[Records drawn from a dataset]
=-=-=-=-=
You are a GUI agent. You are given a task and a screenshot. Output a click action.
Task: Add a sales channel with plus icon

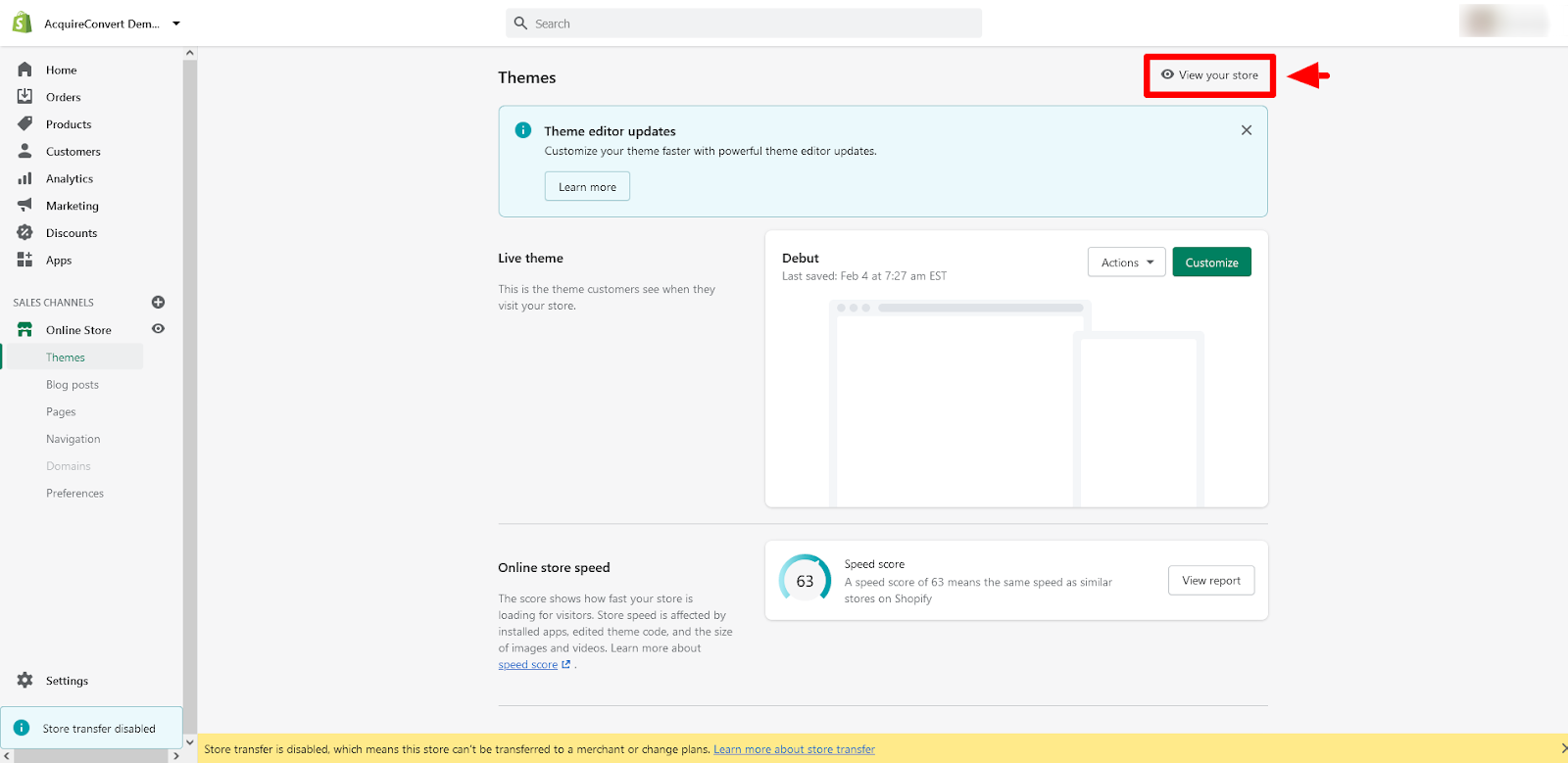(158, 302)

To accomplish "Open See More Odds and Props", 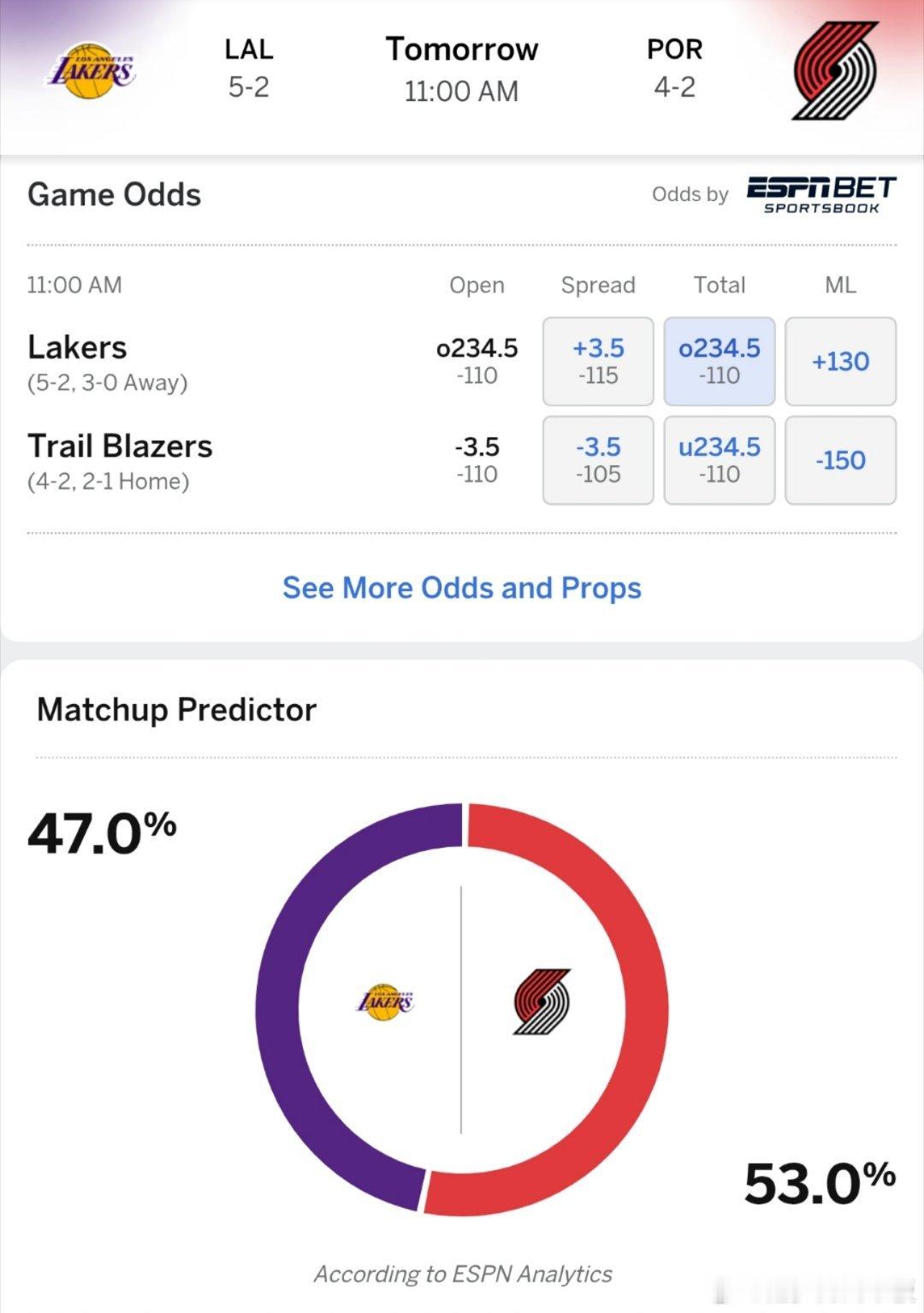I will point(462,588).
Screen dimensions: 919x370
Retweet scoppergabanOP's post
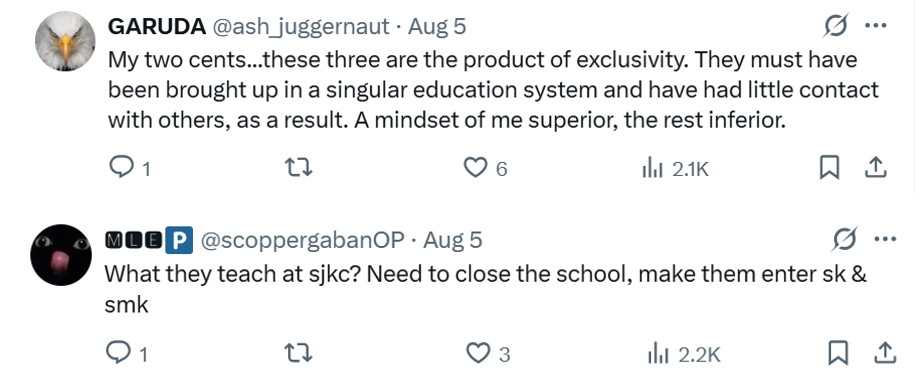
=-=-=-=-=
Work to complete - Print exactly the line containing "Screen dimensions: 919x370" and every line after it through the final line above, and leave all pictures out.

Answer for the task -
Screen dimensions: 919x370
Retweet scoppergabanOP's post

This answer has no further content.